Wir sollten aufhören, uns gegeneinander ausspielen zu lassen. Wir sollten uns als ein Berufskollektiv verstehen. Unsere Ausrichtung an den Bedürfnissen unserer Pflegebedürftigen ist der Kern unserer Gemeinschaft - unser gesellschaftlicher Auftrag. Dass unsere praktische Arbeit, unsere Berufserfahrung, unser Wissen und unsere beruflichen Möglichkeiten (berufliche Selbstbestimmung) alle in die gleiche Richtung weisen, ist eine Stärke unserer Berufsgruppe. Eine Kammer hilft uns, das besser und koordinierte und nach außen hin überzeugender zusammenzubringen.
 
Noch mal einfach- weil du verdi und co. net verstehst/verstehen willst...

Die Basis will mehr Geld und mehr Personal. Wenn sie mehr wollt, dann würde die Freiwillige Registrierung sich net mehr retten können vor Mitgliedsanträgen.

Die Pflegewisenschaft will, dass ihre Erkenntnisse endlich in der Praxis Anwendung finden.

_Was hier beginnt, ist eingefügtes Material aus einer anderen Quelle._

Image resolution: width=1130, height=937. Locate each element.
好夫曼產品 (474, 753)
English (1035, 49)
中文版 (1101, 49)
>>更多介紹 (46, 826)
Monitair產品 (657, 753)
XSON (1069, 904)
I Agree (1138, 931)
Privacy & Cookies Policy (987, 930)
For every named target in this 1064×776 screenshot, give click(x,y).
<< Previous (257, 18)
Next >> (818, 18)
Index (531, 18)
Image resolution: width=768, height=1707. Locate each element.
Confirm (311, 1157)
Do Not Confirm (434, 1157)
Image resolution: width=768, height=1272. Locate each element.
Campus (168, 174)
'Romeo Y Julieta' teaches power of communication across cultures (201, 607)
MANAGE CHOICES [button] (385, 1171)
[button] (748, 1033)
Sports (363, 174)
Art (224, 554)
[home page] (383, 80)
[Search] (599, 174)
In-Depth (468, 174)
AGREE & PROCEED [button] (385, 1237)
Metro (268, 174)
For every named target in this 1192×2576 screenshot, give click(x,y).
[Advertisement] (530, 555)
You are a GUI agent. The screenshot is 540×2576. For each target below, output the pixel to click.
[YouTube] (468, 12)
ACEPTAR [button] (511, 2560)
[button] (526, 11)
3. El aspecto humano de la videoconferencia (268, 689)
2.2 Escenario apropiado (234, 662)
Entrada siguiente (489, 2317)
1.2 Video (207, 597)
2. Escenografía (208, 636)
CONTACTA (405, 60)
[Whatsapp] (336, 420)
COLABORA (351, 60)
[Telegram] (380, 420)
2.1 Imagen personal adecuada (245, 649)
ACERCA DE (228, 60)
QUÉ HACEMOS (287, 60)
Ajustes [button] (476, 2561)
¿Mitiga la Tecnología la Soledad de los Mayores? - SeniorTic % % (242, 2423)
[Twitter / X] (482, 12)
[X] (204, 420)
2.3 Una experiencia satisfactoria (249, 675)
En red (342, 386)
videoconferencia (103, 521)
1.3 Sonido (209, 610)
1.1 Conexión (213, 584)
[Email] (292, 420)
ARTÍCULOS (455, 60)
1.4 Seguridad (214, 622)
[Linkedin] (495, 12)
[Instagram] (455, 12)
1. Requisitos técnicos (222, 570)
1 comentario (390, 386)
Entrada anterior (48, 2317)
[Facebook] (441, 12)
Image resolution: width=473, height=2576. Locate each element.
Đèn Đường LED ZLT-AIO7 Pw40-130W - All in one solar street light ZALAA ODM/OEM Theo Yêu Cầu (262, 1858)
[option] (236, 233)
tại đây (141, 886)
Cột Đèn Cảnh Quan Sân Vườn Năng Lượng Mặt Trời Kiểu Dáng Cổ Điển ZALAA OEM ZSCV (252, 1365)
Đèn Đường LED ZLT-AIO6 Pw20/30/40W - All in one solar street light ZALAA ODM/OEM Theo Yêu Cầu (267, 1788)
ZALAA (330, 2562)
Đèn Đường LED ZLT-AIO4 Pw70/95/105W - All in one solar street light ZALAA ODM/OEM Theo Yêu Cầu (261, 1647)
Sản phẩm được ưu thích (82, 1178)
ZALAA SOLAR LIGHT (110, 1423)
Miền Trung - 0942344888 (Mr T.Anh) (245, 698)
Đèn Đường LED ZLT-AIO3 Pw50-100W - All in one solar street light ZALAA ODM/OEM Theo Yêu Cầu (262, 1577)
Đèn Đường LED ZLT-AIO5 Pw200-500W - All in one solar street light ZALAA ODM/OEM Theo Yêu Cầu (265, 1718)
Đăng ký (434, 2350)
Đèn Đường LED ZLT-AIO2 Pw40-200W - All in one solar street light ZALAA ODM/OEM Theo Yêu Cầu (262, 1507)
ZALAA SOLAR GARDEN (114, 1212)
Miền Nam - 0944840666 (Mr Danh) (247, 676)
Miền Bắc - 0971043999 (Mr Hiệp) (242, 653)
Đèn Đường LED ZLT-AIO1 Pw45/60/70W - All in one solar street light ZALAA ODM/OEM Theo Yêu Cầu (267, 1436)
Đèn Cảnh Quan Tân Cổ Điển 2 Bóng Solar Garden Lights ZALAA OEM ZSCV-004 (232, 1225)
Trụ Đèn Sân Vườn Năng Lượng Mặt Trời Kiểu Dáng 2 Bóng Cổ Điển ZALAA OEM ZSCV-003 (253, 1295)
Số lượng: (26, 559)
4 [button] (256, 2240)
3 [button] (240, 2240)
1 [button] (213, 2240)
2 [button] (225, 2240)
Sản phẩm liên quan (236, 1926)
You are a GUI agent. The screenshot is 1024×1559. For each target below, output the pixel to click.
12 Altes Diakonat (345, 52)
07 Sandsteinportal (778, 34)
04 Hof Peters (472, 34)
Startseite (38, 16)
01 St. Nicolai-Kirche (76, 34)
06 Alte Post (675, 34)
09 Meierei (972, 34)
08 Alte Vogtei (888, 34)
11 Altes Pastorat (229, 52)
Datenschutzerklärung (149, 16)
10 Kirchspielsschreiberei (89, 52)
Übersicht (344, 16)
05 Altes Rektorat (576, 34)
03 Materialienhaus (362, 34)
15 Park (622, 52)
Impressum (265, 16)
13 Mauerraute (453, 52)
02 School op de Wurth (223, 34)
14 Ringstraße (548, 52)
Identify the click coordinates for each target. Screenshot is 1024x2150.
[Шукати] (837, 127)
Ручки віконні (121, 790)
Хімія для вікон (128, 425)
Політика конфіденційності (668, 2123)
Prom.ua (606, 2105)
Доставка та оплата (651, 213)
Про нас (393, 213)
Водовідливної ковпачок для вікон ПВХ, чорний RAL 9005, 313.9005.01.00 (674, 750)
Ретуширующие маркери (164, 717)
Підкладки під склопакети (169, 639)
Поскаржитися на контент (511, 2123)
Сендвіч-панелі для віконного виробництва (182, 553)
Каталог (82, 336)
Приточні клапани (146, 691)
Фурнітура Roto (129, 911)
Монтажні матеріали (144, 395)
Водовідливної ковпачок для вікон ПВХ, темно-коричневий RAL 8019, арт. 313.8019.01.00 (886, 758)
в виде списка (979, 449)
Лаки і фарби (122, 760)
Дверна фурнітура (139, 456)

Was glaubst, wer die Kammer will und braucht zur Umsetzung seiner Vorstellungen?

Zur Erinnerung: Lohn und Gehalt gehören net zu den Aufgaben einer Kammer. Und die Festlegung von Vorbehaltsaufgaben- ein Blick in das Krankenpflegegesetz zeigt, was die Fachkraft braucht. Jeder halbwegs intelligente Mensch dürfte erkennen, dass das Personal net zu 100% aus Fachpersonal bestehen muss. Der Personalmix wird sich ausweiten. Darauf weist verid und Co. zwar hin. Aber das möchte man logischerweise unterbinden. Zuviel Aufklärung könnte Probs bringen.